→ **PROBLEM DETAILS**
Each line of the data below from the one holding "Instruction: Go to the 赛况 tab" to the one holding "Go to the Contact Details step label", inclusive, is to be reproduced exactly; no other line belongs in the answer.

→ **AVAILABLE DATA**
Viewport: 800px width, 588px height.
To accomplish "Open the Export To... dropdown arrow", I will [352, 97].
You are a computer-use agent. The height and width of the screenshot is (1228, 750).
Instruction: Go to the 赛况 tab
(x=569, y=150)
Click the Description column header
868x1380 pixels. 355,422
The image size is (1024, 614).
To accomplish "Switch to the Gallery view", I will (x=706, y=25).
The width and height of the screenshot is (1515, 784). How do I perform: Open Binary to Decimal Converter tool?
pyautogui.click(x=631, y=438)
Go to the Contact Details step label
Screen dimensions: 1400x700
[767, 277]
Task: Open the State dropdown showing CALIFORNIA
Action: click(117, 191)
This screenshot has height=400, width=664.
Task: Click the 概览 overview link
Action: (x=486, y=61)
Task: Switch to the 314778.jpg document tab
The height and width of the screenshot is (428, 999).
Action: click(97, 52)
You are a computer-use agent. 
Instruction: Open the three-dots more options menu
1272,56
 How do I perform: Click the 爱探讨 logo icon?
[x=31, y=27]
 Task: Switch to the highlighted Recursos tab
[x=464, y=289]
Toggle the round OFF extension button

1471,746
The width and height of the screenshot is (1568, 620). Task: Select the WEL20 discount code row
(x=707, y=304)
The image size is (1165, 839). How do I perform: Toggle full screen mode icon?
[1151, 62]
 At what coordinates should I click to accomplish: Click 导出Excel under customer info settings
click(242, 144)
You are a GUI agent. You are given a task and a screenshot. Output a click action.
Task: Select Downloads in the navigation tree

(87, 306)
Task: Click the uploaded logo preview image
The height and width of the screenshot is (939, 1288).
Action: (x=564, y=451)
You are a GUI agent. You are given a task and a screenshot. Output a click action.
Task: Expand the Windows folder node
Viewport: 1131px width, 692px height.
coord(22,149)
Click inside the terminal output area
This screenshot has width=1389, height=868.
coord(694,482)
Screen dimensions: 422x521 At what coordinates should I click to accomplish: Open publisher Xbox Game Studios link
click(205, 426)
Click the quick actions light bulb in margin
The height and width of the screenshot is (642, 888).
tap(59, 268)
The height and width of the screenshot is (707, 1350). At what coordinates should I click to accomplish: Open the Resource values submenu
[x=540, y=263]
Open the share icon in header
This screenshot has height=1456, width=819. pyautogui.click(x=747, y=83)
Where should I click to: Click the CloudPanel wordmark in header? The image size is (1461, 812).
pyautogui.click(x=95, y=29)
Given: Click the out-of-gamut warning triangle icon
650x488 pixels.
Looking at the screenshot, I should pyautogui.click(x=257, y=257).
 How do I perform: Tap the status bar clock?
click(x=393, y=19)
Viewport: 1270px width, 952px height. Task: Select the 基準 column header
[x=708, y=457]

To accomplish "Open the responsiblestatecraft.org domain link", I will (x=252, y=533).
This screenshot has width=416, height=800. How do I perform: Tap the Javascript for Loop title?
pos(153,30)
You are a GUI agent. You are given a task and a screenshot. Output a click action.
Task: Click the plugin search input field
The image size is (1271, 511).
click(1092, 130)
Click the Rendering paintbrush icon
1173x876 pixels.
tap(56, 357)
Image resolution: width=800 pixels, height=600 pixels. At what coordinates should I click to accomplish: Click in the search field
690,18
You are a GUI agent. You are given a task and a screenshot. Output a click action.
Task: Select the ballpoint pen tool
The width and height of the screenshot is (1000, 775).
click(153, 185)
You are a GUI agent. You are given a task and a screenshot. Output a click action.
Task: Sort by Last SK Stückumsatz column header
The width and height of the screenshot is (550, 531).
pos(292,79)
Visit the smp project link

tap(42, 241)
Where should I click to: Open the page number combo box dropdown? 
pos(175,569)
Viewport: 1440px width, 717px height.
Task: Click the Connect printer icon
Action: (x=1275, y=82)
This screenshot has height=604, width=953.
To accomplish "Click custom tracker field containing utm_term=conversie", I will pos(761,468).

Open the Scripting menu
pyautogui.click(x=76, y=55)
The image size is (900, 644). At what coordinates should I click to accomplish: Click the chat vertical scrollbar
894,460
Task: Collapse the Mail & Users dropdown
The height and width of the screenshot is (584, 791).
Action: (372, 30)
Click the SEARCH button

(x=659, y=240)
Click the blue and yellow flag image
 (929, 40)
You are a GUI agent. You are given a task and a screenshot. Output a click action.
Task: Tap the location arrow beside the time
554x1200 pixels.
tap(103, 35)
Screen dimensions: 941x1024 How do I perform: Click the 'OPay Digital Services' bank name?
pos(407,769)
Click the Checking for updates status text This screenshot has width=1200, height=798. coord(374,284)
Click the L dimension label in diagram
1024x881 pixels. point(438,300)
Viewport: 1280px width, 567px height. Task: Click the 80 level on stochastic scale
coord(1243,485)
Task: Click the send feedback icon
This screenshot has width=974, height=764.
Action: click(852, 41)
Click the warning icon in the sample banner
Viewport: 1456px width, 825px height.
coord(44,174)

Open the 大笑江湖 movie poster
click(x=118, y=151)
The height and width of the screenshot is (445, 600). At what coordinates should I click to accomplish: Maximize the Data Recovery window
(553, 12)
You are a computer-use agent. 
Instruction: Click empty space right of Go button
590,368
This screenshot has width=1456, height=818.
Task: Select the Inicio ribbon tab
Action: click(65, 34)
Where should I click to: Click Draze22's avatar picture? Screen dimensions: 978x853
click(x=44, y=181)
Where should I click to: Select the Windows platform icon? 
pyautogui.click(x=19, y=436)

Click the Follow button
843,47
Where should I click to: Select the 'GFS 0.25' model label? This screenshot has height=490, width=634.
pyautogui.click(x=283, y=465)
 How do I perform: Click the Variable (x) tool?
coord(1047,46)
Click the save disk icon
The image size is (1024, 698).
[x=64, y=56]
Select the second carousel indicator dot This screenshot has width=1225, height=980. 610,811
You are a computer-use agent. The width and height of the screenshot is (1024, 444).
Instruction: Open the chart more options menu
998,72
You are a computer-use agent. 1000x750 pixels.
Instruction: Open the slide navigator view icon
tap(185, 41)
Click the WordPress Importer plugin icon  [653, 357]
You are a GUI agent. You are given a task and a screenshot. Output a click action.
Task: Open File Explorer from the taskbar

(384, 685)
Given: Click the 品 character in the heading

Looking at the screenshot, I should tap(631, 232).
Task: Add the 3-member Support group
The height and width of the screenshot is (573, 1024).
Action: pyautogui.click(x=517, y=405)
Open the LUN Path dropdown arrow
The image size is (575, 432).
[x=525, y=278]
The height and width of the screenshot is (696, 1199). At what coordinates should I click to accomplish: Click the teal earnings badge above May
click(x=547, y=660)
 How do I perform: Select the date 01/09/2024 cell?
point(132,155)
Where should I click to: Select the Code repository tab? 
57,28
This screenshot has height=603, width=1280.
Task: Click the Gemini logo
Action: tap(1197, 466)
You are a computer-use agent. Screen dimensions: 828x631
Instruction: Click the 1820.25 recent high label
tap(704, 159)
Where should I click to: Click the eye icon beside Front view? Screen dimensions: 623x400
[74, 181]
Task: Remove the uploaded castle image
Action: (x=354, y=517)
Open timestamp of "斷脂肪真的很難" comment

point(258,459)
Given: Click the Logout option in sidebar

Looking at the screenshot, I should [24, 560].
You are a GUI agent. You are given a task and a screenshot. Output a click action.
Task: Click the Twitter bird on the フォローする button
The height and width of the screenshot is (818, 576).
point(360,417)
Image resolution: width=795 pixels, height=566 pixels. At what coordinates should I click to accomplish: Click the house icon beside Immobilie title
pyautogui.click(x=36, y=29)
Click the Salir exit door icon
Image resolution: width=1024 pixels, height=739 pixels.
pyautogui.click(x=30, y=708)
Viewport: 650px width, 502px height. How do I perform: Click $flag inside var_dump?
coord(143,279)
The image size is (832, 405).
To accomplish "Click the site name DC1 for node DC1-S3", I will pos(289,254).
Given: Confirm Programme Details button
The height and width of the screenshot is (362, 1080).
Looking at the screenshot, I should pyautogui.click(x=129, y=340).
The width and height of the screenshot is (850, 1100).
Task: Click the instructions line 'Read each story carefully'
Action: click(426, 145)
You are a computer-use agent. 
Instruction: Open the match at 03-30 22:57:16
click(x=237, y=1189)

→ **OUTPUT OF THE TASK**
Instruction: Go to the 赛况 tab
(x=569, y=150)
Click the Description column header
868x1380 pixels. 355,422
The image size is (1024, 614).
To accomplish "Switch to the Gallery view", I will (x=706, y=25).
The width and height of the screenshot is (1515, 784). How do I perform: Open Binary to Decimal Converter tool?
pyautogui.click(x=631, y=438)
Go to the Contact Details step label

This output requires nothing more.